[[ Page excerpt, beginning ]]
Personal information
- Full name: Colin Donald Boulton
- Date of birth: 12 September 1945 (age 80)
- Place of birth: Cheltenham, England
- Height: 5 ft 11 in (1.80 m)
- Position: Goalkeeper

Youth career
- Charlton Kings
- Gloucester Police

Senior career*
- Years: Team / Apps / (Gls)
- 1964–1978: Derby County / 272 / (0)
- 1976: → Southampton (loan) / 5 / (0)
- 1978–1979: Tulsa Roughnecks / 46 / (0)
- 1979: Los Angeles Aztecs / 12 / (0)
- 1980–1981: Lincoln City / 4 / (0)

= Colin Boulton =

English footballer

Colin Donald Boulton (born 12 September 1945) is an English former footballer who played as a goalkeeper.

==Football career==
"Solid", "dependable", "ever present" are among the things that were said about him. Boulton was the only Derby County player to take part in all 84-league games during the team's two Championship winning seasons.

Boulton was born in Cheltenham. His career began at Charlton Kings, then he played for Gloucester Police. Boulton was actually a Police Cadet in Cheltenham when he was noticed by Rams manager Tim Ward. Boulton arrived at the Baseball Ground in August 1964. His course to the first team was not always a smooth one, and it must have seemed to him that he was being overlooked as Brian Clough signed Rochdale keeper Les Green in 1968. It took another three seasons for Boulton to get his chance in the first team. Boulton kept 23 clean sheets during the Championship-winning 1971–72 season. He was also ever present in the team that won the First Division in 1975.
[[ Page excerpt, end ]]
[[ Entries shown, beginning ]]
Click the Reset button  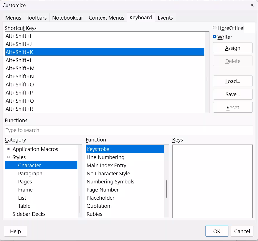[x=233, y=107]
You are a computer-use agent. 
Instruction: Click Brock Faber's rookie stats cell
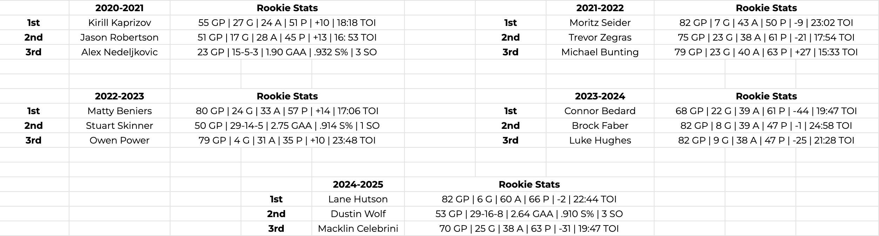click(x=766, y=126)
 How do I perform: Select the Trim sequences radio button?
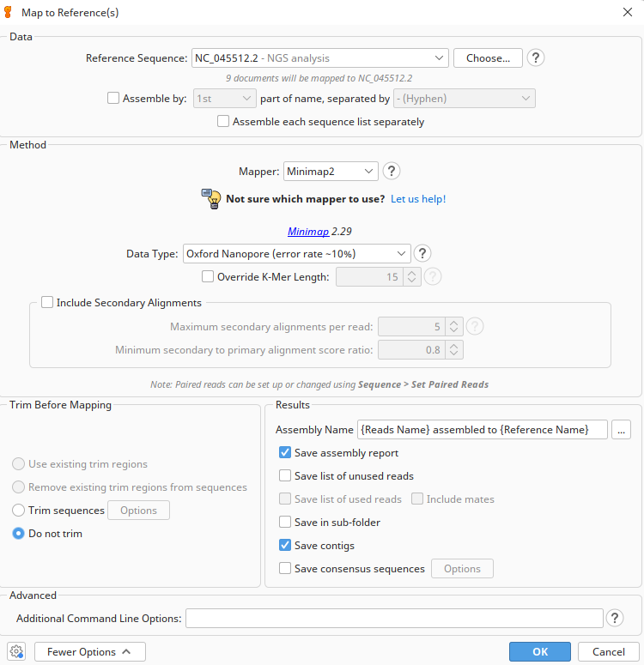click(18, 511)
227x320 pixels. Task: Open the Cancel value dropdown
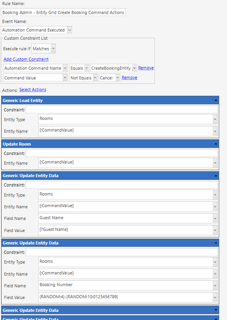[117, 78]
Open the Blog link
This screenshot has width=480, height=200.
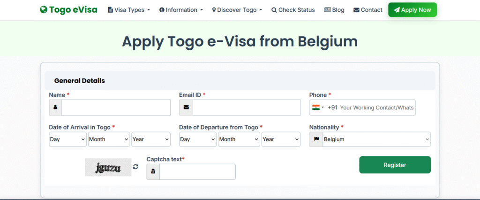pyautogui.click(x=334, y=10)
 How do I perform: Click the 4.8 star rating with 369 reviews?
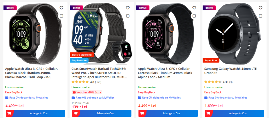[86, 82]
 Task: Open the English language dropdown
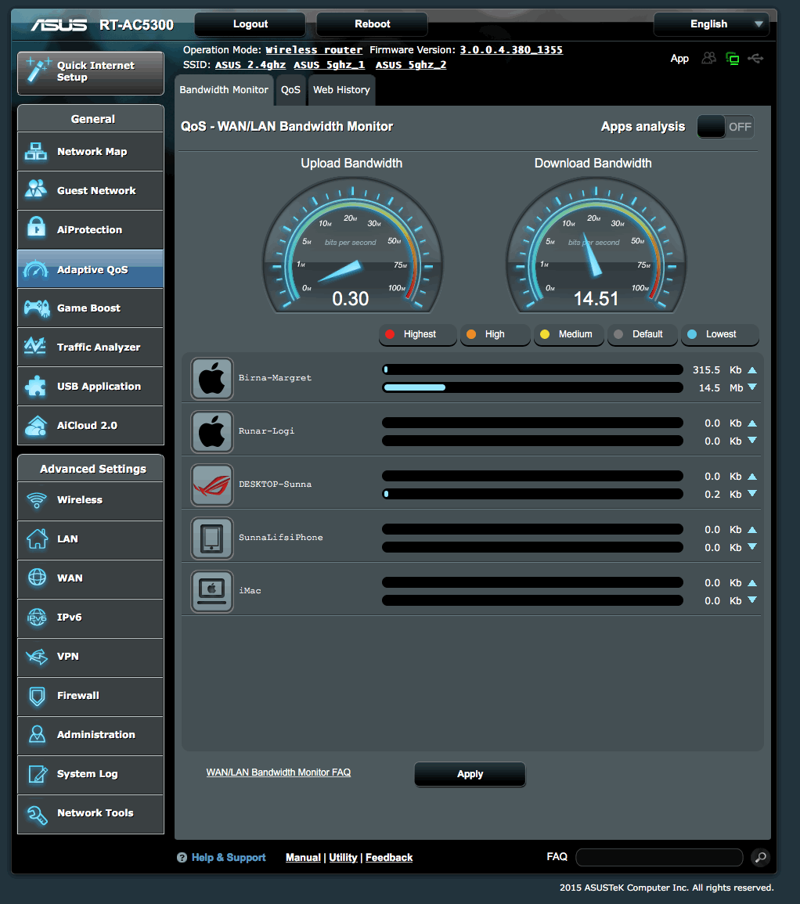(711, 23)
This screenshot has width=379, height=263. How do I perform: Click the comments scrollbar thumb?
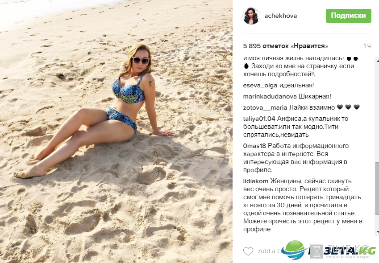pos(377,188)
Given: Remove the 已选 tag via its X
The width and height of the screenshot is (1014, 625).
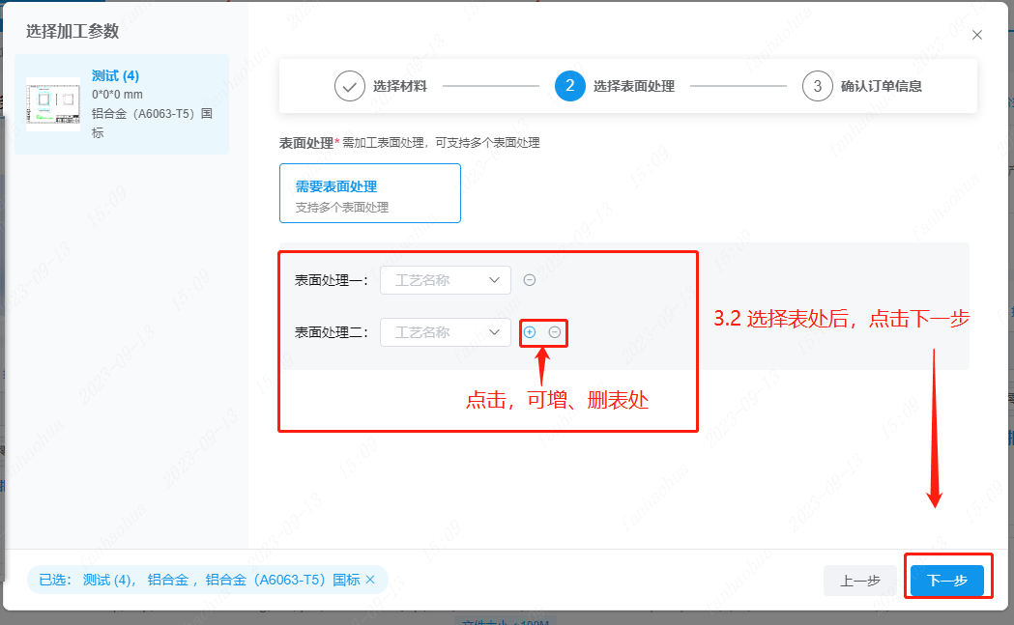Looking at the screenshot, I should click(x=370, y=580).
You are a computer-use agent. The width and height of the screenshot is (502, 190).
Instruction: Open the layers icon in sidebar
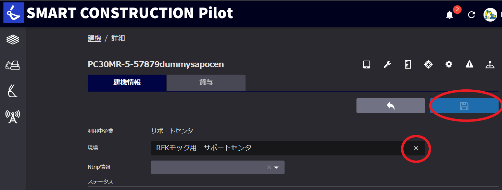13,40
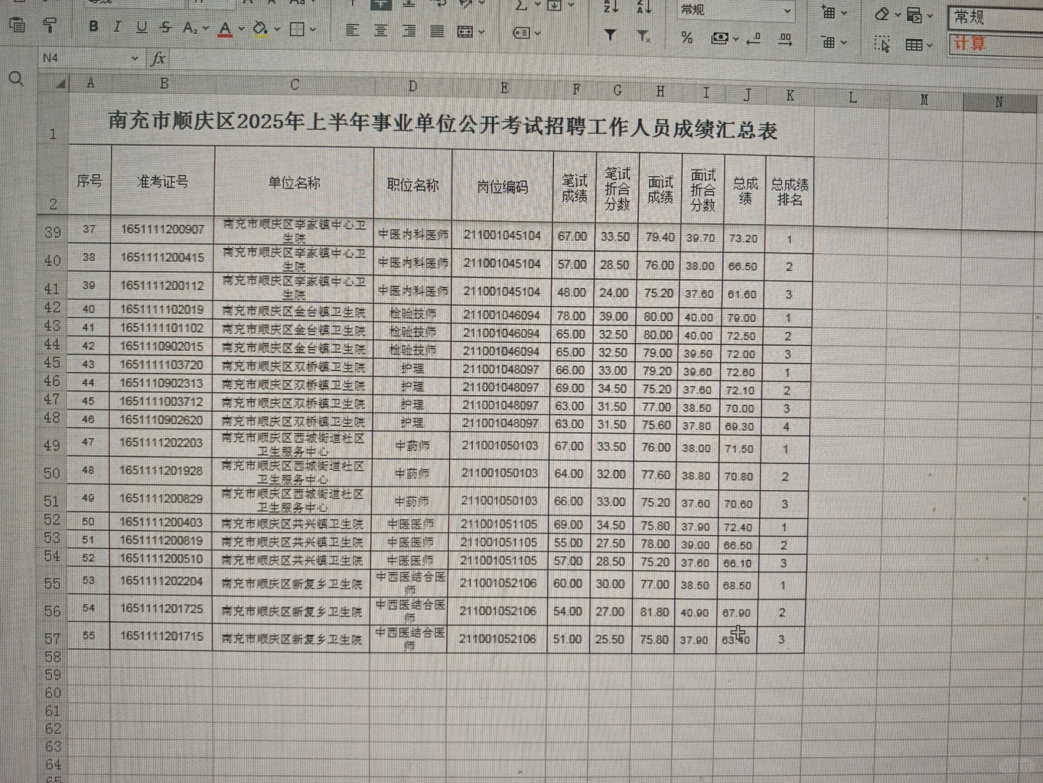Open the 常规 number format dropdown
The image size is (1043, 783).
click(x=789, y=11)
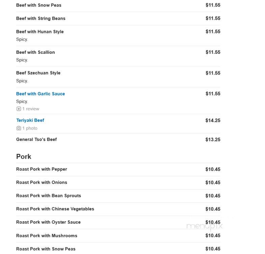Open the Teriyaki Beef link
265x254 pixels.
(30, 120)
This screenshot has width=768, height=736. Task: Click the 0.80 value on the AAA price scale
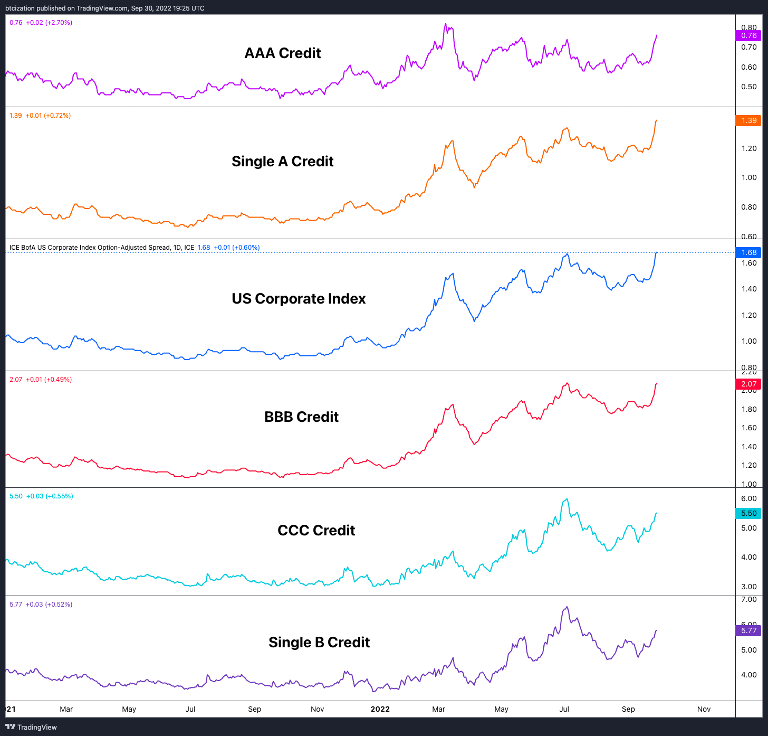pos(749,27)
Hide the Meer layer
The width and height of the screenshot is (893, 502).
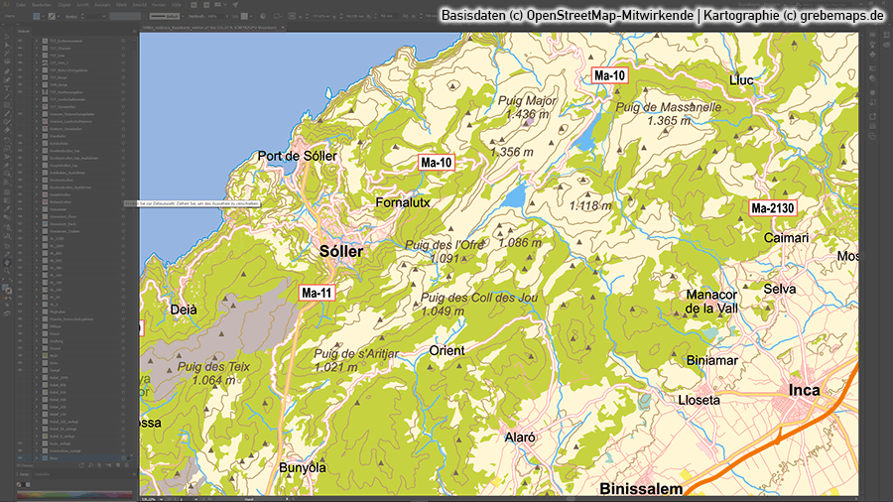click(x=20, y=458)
[[ Entries shown, end ]]
Extend the piece on goalkeeper Colin Boulton, starting after its final sentence. The material is separate from the Colin Boulton text.

## Written reply
In September 1976, Boulton joined Southampton on loan for a month, as manager Lawrie McMenemy had lost confidence in Ian Turner (who had helped "the Saints" win the FA Cup only a few months earlier) and reserve 'keeper Steve Middleton. He played five league games for The Dell club, winning two and losing two, including a 6–2 defeat at Charlton Athletic and victory at Wolverhampton Wanderers by the same scoreline; in his five games, he conceded 11 goals.

Boulton went on to make 344 first team appearances for Derby County before a move to America where he played for Tulsa Roughnecks and Los Angeles Aztecs between 1979 and 1980.

Boulton's final team was back in England, where he played for Lincoln City. However, in his fourth game he sustained an injury that was to end his playing career.

On 2 March 2009, it was announced that Boulton had been voted the greatest goalkeeper in Derby County's history.

==Later career==
On retiring from football, he initially returned to his original career as a police officer, but by the mid-1990s, he was working for a Huddersfield-based sports company.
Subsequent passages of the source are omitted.